Image: Jyoti Bhatt, Kolam/Rangoli (Floor Paintings), Madras, photograph, 1974. Jyoti Bhatt Archive, AAA Collections.

 

Forms & Processes

From the early days of his travels in the 1960s, Bhatt was invested in the form and process of rangoli, reiterating the need to regard it as an art form of geometric precision and innovative design—particularly because it is created without the use of measuring instruments or note-taking. For him, this intuitive process holds immense potential for improvisation. A considerable part of his photo-documentation appears to be a formal exercise, a means to understand the regional variation in motifs, methods, and materials. Along with his photographs, the artist also maintained diaries, replete with meticulous notes, scribbles, and diagrams. He refers to rangoli as a practice that is “ancient,” rooted in the Hindu context and dwells on its linkages and divergences from mandalas and Islamic geometry. His sketches of rangoli are deconstructive, with numbers and measurements, sometimes drawn on grid paper, with hints of erased pencil marks behind the pen drawings—in a sense precisely the opposite of what he admired in the seemingly instinctual process.

 

Image: Page from Jyoti Bhatt’s diary, 1975–81. Jyoti Bhatt Archive, AAA Collections.
Image: Page from Jyoti Bhatt’s diary, 1975–81. Jyoti Bhatt Archive, AAA Collections.

 

As mentioned previously, Bhatt’s pursuit critically engages with a fear of loss—of such forms disappearing in the face of industrialising and urbanising forces. One of Bhatt’s suggestions in the context of the threshold drawings is for them to be learned and further disseminated through demonstration, bringing the form into newer circuits.
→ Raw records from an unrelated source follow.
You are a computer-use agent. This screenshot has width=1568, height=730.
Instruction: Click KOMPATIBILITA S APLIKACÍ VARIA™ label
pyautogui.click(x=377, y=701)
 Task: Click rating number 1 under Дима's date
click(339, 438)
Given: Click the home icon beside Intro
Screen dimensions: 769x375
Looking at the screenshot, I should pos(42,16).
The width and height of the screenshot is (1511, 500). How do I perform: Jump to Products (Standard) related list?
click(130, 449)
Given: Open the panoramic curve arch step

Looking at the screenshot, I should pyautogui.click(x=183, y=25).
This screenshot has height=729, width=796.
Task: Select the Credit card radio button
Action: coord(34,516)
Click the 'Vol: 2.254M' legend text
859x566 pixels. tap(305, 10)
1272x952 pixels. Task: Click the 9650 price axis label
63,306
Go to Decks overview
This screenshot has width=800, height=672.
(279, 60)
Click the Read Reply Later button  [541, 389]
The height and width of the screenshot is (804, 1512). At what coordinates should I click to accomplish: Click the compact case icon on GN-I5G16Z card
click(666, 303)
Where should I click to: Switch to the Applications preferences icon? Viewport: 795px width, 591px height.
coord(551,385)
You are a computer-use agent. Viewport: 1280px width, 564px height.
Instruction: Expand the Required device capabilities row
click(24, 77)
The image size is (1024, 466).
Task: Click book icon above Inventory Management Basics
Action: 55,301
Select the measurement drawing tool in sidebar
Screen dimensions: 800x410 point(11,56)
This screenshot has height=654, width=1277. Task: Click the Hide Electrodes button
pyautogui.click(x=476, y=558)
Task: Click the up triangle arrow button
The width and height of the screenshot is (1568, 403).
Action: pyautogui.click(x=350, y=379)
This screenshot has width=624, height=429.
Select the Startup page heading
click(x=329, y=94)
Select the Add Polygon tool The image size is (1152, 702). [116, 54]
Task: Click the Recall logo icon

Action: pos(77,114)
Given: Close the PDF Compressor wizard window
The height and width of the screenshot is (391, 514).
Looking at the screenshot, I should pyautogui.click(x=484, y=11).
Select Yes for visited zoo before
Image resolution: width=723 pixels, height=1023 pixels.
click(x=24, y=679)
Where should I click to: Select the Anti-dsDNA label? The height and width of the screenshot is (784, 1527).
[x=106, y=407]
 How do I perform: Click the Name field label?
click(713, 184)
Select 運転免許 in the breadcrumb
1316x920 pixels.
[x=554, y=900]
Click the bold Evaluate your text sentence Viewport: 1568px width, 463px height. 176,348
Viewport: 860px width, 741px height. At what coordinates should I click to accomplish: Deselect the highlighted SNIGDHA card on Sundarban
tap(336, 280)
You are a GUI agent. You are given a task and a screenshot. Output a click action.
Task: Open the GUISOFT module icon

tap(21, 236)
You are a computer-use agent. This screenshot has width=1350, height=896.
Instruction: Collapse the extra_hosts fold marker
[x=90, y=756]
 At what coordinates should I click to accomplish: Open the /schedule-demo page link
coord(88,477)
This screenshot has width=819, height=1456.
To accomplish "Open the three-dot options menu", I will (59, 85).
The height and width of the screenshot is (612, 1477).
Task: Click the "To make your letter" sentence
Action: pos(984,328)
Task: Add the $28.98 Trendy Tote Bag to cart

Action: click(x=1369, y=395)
Within the institutional history of MSU Baroda, demonstration by folk artists became an integral part of its pedagogy. “Traditional” art practice, then, would take on another life in the visual sensibility of the younger generations of artists.

Bhatt’s pedagogic approach in the project is evident in the instructional quality of his note-taking—learning as a means to later teach. At the same time, consider the way a form is often taught at home, and learned through observation or participation from a young age. In his archive, we can see the ways in which there is a certain pedagogic formalisation of the process.

An example of this is a carefully illustrated essay written in 1960 for the Gujarati magazine Kumar, where Bhatt “teaches why we do rangoli.” In this, and other manuscripts, he begins with instructions on methods and materials, how the “diagrams” start out with certain key structures, and are completed by adding details and patterns that are improvised every time. He then delves into the symbols and motifs, and their ritual significance. This is very much a meticulous exercise of zooming into and prying apart rangoli in a way that enables formal appreciation as well as the potential for creative replication.

    

 

Beyond Form

Bhatt frequently photographed in quick succession, without neatly framing every image. Therefore, his scores of albums contain the presence of a number of individuals he encountered as they went about their daily lives. The photographing of the threshold drawings, too, captures life around it—members of the family that rally in the background in trepidation, accidental trampling by animals, clothes being dried, or food being cooked nearby. Note that in several images, his subjects are smiling quite knowingly into the camera, or seem unperturbed by his presence. With the colonial lineage of documentation, particularly in rural areas, Bhatt’s engagement as a photographer with his subjects is complicated, especially bearing in mind the gendered particularity of art forms such as the rangoli.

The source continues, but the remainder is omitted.